Correlation Between IQ MacKay and Dow Jones
Can any of the company-specific risk be diversified away by investing in both IQ MacKay and Dow Jones at the same time? Although using a correlation coefficient on its own may not help to predict future stock returns, this module helps to understand the diversifiable risk of combining IQ MacKay and Dow Jones into the same portfolio, which is an essential part of the fundamental portfolio management process.
By analyzing existing cross correlation between IQ MacKay Municipal and Dow Jones Industrial, you can compare the effects of market volatilities on IQ MacKay and Dow Jones and check how they will diversify away market risk if combined in the same portfolio for a given time horizon.

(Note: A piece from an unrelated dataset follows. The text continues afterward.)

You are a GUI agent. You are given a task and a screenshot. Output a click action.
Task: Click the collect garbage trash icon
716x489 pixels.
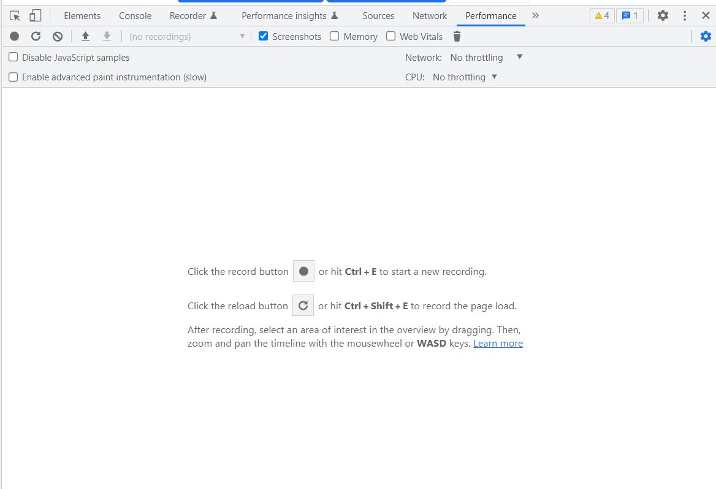(x=457, y=37)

You can also utilize pair trading strategies of matching a long position in IQ MacKay with a short position of Dow Jones. Check out your portfolio center. Please also check ongoing floating volatility patterns of IQ MacKay and Dow Jones.
Diversification Opportunities for IQ MacKay and Dow Jones
Good diversification
The 3 months correlation between MMIN and Dow is -0.18. Overlapping area represents the amount of risk that can be diversified away by holding IQ MacKay Municipal and Dow Jones Industrial in the same portfolio, assuming nothing else is changed. The correlation between historical prices or returns on Dow Jones Industrial and IQ MacKay is a relative statistical measure of the degree to which these equity instruments tend to move together. The correlation coefficient measures the extent to which returns on IQ MacKay Municipal are associated (or correlated) with Dow Jones. Values of the correlation coefficient range from -1 to +1, where. The correlation of zero (0) is possible when the price movement of Dow Jones Industrial has no effect on the direction of IQ MacKay i.e., IQ MacKay and Dow Jones go up and down completely randomly.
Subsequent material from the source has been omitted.